**EXCERPT TO READ:**
════

JEDDAH: Jordan’s industrial sector emerged as a major contributor to economic performance in 2025, accounting for 39 percent of gross domestic product growth in the second quarter and 92 percent of national exports.

Manufactured exports increased 8.9 percent year on year during the first nine months of 2025, reaching 6.4 billion Jordanian dinars ($9 billion), driven by stronger external demand. The expansion aligns with the country’s Economic Modernization Vision, which aims to position the country as a regional hub for high-value industrial exports, the Jordan News Agency, known as Petra, quoted the Jordan Chamber of Industry President Fathi Jaghbir as saying.

Export growth was broad-based, with eight of 10 industrial subsectors posting gains. Food manufacturing, construction materials, packaging, and engineering industries led performance, supported by expanded market access across Europe, Arab countries, and Africa.

In 2025, Jordanian industrial products reached more than 144 export destinations, including emerging Asian and African markets such as Ethiopia, Djibouti, Thailand, the Philippines, and Pakistan. Arab countries accounted for 42 percent of industrial exports, with Saudi Arabia remaining the largest market at 955 million dinars.

Exports to Syria rose sharply to nearly 174 million dinars, while shipments to Iraq and Lebanon totaled approximately 745 million dinars. Demand from advanced markets also strengthened, with exports to India reaching 859 million dinars and Italy about 141 million dinars.

Industrial output also showed steady improvement. The industrial production index rose 1.47 percent during the first nine months of 2025, led by construction industries at 2.7 percent, packaging at 2.3 percent, and food and livestock-related industries at 1.7 percent.

Employment gains accompanied the sector’s expansion, with more than 6,000 net new manufacturing jobs created during the period, lifting total industrial employment to approximately 270,000 workers. Nearly half of the new jobs were generated in food manufacturing, reflecting export-driven growth.

Jaghbir said industrial exports remain among the economy’s highest value-added activities, noting that every dinar invested generates an estimated 2.17 dinars through employment, logistics, finance, and supply-chain linkages. The sector also plays a critical role in narrowing the trade deficit and supporting macroeconomic stability.

Investment activity accelerated across several subsectors in 2025, including food processing, chemicals, pharmaceuticals, mining, textiles, and leather, as manufacturers expanded capacity and upgraded production lines to meet rising demand.

Jaghbir attributed part of the sector’s momentum to government measures aimed at strengthening competitiveness and improving the business environment. Key steps included freezing reductions in customs duties for selected industries, maintaining exemptions for production inputs, reinstating tariffs on goods with local alternatives, and imposing a 16 percent customs duty on postal parcels to support domestic producers.

Additional incentives in industrial cities and broader structural reforms were also cited as improving the investment climate, reducing operational burdens, and balancing consumer needs with protection of local industries.

════

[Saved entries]
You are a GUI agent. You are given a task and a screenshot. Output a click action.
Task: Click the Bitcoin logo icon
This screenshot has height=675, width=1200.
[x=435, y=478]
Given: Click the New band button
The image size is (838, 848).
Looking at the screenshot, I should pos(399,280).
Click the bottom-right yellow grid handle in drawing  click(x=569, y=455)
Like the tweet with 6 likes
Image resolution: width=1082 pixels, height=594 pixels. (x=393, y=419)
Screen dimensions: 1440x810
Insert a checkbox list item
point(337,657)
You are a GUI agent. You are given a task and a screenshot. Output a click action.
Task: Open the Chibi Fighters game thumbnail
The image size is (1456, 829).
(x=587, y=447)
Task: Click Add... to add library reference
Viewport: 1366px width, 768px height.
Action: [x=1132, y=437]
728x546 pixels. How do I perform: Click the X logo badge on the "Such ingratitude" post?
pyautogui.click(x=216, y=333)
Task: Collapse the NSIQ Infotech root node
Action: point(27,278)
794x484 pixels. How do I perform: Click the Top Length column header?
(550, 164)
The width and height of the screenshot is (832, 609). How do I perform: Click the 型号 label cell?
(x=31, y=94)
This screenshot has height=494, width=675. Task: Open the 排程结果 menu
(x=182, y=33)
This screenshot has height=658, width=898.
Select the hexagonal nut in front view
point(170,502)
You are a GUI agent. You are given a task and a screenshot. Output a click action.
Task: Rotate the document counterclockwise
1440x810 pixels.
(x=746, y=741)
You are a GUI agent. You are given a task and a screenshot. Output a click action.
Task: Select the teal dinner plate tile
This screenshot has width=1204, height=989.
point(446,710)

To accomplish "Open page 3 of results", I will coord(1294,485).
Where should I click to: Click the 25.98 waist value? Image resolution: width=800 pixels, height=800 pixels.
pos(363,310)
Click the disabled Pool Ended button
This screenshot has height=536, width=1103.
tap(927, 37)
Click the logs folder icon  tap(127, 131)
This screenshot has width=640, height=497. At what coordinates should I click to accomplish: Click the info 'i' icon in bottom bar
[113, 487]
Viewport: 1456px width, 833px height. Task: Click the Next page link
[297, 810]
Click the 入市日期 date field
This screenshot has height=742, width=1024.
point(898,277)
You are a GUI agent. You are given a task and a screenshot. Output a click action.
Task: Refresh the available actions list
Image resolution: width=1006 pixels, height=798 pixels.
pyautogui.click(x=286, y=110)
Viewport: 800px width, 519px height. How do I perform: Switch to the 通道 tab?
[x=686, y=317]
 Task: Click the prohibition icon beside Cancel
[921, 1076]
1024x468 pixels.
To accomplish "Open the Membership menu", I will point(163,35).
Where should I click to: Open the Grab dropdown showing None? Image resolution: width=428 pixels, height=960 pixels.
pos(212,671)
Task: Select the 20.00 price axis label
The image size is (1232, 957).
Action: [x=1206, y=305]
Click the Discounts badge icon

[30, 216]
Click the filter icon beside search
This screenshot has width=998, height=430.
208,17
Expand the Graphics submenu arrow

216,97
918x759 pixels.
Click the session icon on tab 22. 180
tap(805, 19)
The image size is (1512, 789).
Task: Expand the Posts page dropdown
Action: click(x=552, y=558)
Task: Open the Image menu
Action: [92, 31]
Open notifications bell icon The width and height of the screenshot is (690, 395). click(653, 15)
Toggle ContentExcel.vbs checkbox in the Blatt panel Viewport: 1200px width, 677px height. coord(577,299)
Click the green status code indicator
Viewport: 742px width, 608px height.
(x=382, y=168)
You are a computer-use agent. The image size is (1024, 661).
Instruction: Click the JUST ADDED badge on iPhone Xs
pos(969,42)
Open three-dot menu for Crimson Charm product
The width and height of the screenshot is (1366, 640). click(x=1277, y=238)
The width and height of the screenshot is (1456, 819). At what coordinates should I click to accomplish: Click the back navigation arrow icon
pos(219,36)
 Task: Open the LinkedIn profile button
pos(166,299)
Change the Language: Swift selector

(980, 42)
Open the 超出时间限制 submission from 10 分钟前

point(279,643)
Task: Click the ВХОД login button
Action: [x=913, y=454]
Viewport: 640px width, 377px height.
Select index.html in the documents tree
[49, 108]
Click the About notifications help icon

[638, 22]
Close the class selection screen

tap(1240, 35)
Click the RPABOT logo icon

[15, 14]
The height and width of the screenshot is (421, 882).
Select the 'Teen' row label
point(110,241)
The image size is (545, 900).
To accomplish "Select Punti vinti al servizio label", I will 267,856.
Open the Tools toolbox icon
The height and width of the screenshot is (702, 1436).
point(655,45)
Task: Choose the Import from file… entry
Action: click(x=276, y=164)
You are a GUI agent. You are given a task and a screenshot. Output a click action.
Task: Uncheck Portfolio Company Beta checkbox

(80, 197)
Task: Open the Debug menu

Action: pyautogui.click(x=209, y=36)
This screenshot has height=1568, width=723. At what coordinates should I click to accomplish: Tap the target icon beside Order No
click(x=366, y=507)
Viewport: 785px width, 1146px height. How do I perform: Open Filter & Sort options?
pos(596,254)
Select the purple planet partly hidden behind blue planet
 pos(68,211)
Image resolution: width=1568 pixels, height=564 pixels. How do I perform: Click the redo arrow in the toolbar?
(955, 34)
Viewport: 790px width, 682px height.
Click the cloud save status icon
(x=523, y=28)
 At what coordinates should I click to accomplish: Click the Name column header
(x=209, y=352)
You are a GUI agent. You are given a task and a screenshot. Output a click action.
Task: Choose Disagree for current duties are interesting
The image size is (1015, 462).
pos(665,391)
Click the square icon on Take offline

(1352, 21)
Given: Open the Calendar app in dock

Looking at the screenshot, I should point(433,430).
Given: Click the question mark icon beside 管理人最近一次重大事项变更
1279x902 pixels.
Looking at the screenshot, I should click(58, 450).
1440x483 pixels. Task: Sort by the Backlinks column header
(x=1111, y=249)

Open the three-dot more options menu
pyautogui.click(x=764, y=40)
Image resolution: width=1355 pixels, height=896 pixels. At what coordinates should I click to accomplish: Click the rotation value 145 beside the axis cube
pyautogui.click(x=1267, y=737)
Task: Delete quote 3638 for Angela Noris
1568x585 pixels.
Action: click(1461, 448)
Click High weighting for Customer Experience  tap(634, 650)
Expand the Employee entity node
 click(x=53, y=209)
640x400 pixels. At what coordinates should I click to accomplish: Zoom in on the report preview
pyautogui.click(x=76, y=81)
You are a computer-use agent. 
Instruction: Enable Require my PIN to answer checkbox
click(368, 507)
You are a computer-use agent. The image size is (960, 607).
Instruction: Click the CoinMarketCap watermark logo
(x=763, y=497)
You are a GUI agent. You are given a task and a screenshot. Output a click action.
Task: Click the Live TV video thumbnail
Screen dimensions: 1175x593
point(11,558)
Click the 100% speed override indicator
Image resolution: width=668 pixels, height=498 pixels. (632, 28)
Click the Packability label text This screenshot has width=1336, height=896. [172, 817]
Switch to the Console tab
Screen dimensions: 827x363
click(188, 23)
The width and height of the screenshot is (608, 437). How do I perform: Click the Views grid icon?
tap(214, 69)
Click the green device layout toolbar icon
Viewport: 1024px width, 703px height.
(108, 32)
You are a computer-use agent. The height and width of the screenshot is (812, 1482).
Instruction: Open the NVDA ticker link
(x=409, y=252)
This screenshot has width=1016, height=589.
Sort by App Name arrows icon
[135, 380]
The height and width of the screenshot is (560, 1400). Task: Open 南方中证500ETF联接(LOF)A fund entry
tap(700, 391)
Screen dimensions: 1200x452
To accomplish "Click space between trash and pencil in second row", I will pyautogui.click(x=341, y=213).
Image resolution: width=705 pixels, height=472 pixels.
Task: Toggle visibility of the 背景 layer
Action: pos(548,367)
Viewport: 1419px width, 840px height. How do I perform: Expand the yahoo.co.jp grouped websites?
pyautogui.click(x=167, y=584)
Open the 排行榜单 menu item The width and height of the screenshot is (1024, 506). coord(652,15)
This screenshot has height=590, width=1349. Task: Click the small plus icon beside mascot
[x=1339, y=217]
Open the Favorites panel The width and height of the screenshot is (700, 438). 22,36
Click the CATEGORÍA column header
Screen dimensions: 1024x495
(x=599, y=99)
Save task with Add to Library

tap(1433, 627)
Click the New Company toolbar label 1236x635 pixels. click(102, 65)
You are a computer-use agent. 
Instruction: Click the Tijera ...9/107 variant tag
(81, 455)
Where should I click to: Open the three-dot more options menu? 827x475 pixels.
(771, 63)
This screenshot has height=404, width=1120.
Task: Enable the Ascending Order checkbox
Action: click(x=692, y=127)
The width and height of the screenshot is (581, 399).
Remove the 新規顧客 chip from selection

════

**EXERCISE AIM:**
Answer these questions using the article on Jordan's industrial sector:
1. What share of national exports did the industrial sector account for?
2. Which country remained the largest market for industrial exports, and what was its value?
3. Roughly how many workers did total industrial employment reach?

**FINAL ANSWER:**
1. 92 percent.
2. Saudi Arabia, at 955 million dinars.
3. Approximately 270,000 workers.